■ **Work instructions**: In your copy, repeat the records exactly and leave out the pictures.

[Records from a data collection]
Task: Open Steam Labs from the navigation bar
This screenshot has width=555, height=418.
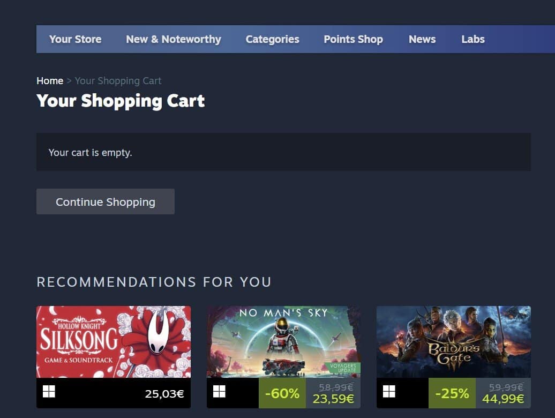Action: pos(473,39)
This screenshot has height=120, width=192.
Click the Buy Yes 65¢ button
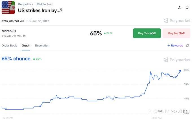147,33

■ **Output of the task**:
Task: Open Steam Labs from the navigation bar
This screenshot has width=555, height=418.
Action: pos(473,39)
This screenshot has height=120, width=192.
Click the Buy Yes 65¢ button
147,33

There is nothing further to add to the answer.